Encoding woes

Fri Dec 30 11:08:02 GMT 2005

On Thu, Dec 29, 2005 at 10:26:34 -0600, John A Meinel wrote:
> Jan Hudec wrote:
> > On Wed, Dec 28, 2005 at 10:52:28 -0600, John A Meinel wrote:
> >> Technically right now we always have to use the latter form, because we
> >> need to use unicode internally for filesystem operations, but we should
> >> turn them into unicode internally if we need that. We should not
> >> *require* that unicode strings be passed in.
> >>
> >> Perhaps a better example is:
> >>
> >> t = b.working_tree()
> >> t.commit('text message')
> >>
> >> That text message only has to be unicode if you are using characters
> >> outside of the ascii subset.
> > 
> > How do I tell ascii string originating from the source from an ebcdic string
> > commit from input stream? They are the same type.
> 
> Because the code which is reading the ebcdic string should know that it
> is reading from the input stream and that it needs to be decoded. That
> is actually my point. Code at the interface layer (such as coming in
> from sys.argv or reading from stdin, etc) needs to do the translation
> before it gets deeper inside bzrlib.

Which is exactly the reason unicode should be required. Because otherwise I,
as a front-end writer, can easily forget to decode the input and not notice
until much later.

> > Also the argument is likely to be from some text entry widget and if it is
> > a plain string, it is likely a locale-encoded string quite possibly
> > containing non-ascii characters. Or that case is forbidden?
> 
> Then the thing which handles the text entry widget needs to translate it
> before sending it into bzrlib. bzrlib cannot be responsible for knowing
> how widget foo works. It *can* tell people that "I expect this argument
> to be in this form, if it is not, then it is your responsibility to make
> it so".

Yes. And actually requiring the object to be of unicode type helps people
know immediately that they forgot it.

> The other possibility would be to create a new string type, which tracks
> what encoding it is in. But really it is much easier to require the next
> layer up to handle encode/decode.

If you need to tell it it's encoding, you can decode it to unicode instead.

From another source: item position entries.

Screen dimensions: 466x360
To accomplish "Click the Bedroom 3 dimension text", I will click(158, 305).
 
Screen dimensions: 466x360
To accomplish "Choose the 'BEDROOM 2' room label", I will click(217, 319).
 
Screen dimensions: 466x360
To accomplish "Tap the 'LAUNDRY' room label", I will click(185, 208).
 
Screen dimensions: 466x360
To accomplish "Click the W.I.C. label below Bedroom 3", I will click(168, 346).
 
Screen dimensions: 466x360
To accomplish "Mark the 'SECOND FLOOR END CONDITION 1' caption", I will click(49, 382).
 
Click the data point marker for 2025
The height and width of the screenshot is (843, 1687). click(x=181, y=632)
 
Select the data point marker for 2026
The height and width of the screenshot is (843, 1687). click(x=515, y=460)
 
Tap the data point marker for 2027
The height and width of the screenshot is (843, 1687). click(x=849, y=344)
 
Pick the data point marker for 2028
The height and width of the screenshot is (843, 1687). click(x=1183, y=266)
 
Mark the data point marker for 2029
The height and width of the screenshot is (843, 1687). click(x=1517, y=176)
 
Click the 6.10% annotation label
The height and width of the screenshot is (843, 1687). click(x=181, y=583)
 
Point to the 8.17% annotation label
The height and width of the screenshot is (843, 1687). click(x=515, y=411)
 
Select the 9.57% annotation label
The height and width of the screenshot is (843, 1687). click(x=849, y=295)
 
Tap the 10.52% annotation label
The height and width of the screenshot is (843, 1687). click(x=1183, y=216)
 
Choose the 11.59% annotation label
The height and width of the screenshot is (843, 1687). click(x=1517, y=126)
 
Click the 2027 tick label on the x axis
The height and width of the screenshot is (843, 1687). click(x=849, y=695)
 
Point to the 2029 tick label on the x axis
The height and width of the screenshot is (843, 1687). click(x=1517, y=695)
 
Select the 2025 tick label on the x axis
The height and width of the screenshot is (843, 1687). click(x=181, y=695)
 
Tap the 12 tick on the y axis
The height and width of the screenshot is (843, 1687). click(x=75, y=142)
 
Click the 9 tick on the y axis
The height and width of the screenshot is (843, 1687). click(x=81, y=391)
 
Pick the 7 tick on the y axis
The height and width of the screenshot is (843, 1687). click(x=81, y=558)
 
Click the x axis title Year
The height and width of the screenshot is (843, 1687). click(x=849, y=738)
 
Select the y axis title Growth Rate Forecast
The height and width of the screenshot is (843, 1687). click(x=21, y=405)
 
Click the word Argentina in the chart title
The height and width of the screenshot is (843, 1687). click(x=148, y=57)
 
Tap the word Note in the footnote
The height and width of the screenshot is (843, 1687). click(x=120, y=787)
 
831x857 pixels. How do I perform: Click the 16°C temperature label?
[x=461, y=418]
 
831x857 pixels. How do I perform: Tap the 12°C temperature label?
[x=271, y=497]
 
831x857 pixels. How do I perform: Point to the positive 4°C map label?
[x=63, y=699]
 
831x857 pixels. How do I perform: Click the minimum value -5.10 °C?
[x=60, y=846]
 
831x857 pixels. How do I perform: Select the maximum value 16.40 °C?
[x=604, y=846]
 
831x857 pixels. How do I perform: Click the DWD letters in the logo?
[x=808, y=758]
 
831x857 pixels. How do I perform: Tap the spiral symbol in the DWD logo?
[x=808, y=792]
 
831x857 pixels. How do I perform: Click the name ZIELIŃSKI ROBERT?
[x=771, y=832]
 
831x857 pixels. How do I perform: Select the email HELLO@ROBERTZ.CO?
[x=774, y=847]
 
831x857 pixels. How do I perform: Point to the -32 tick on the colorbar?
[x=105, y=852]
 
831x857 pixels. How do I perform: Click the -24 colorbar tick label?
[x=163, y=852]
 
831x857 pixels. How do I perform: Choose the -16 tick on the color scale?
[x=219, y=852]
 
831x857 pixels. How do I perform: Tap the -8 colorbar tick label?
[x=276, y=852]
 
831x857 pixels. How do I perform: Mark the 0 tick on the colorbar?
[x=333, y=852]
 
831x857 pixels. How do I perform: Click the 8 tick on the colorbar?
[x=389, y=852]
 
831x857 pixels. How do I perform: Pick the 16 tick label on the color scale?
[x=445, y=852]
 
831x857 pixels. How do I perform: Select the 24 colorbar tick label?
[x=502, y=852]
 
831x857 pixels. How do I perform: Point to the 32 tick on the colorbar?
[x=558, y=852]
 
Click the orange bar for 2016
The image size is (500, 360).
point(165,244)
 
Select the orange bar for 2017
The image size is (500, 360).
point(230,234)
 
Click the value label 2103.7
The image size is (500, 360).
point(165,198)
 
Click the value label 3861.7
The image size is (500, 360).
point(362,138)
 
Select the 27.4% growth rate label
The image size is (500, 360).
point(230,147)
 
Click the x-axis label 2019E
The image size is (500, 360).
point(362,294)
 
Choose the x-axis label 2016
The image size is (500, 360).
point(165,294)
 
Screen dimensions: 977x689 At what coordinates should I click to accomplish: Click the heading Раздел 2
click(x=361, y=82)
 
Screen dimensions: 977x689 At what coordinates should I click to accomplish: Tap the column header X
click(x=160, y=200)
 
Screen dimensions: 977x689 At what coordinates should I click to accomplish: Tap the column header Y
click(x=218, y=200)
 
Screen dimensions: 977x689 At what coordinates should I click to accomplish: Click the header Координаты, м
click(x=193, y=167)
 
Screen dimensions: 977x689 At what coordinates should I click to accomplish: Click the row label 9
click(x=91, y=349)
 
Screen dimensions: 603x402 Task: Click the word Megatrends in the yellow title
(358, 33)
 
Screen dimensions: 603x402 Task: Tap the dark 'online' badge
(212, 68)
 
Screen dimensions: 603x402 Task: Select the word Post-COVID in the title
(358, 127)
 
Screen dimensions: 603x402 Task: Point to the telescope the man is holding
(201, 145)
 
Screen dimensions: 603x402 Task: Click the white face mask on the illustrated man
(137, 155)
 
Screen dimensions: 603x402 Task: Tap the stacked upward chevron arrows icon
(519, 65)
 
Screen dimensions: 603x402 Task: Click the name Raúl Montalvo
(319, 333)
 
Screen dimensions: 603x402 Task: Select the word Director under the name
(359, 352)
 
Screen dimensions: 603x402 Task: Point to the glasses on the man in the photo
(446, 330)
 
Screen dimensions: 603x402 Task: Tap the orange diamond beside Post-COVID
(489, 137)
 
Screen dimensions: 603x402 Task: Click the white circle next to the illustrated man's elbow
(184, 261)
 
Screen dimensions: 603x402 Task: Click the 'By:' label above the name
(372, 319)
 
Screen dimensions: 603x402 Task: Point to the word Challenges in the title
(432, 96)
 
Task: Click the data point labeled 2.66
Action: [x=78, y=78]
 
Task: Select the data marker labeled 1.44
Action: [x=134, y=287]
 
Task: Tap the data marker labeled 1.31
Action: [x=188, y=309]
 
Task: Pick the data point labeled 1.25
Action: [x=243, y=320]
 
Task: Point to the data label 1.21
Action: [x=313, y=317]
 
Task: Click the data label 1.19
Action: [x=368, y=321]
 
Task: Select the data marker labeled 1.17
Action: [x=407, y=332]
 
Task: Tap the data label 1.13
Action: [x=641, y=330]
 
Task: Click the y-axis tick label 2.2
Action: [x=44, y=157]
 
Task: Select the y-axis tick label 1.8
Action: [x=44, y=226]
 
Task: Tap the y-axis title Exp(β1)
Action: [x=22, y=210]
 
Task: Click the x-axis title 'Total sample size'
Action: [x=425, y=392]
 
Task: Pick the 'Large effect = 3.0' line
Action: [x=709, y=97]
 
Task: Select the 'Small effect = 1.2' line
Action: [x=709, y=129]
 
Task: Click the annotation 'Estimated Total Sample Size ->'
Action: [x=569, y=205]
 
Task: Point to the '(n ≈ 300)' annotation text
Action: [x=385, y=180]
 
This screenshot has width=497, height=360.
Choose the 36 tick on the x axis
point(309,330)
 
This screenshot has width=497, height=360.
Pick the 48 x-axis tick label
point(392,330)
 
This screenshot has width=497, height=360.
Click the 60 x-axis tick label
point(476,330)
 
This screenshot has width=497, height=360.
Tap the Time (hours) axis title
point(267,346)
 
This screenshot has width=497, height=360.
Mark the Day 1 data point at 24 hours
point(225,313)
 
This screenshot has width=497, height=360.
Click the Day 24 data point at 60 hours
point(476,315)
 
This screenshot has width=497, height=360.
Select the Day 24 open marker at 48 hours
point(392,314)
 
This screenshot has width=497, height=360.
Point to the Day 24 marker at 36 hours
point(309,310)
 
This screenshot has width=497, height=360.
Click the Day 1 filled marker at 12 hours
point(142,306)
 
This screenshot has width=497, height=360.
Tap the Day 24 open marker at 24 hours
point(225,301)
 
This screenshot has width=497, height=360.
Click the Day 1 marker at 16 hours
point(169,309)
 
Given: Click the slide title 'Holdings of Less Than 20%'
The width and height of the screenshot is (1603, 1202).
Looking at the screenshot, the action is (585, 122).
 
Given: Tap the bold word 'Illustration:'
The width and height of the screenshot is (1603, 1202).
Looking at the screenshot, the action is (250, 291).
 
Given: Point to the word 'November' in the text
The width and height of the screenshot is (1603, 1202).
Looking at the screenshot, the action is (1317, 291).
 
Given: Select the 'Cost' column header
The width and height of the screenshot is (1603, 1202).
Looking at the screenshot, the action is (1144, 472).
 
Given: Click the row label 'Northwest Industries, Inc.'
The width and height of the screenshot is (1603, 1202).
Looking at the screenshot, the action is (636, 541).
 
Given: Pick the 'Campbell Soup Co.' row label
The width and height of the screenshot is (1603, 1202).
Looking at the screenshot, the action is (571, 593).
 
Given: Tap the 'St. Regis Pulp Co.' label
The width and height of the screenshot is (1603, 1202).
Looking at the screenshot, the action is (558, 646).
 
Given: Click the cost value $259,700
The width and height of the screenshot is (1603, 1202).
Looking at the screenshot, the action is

What I would prefer is if I could set encoding of an IO stream and it
actually returned unicode strings then -- as it does in perl. But in python
encoding is set by default only on std{in,out,err} and only if they are on
a terminal (so python foo.py and python foo.py | cat are NOT equivalent,
which I consider just plain BOGUS). And they can't be set later on. Yes,
I know I can wrap the streams in a recoding object -- though I don't
understand why I have to when the stream already has recoding capability
built in.

> > Ok, so it's actually forbidden to pass in locale-encoded string except for
> > blob? That'd work, but I am not sure it will be any easier to use. Because
> > most of the developers don't regularly use non-ascii characters, it will be
> > easy to forget to encode something. And that may be rather hard to hunt down
> > later.
> 
> Well, actually you need them to "decode" it so that you have a full
> unicode string. But yes, the idea is that inside bzrlib you would have
> unencoded strings. If they are plain ascii, then they can be the plain
> 'string' type. Anything more, and they need to be unicode.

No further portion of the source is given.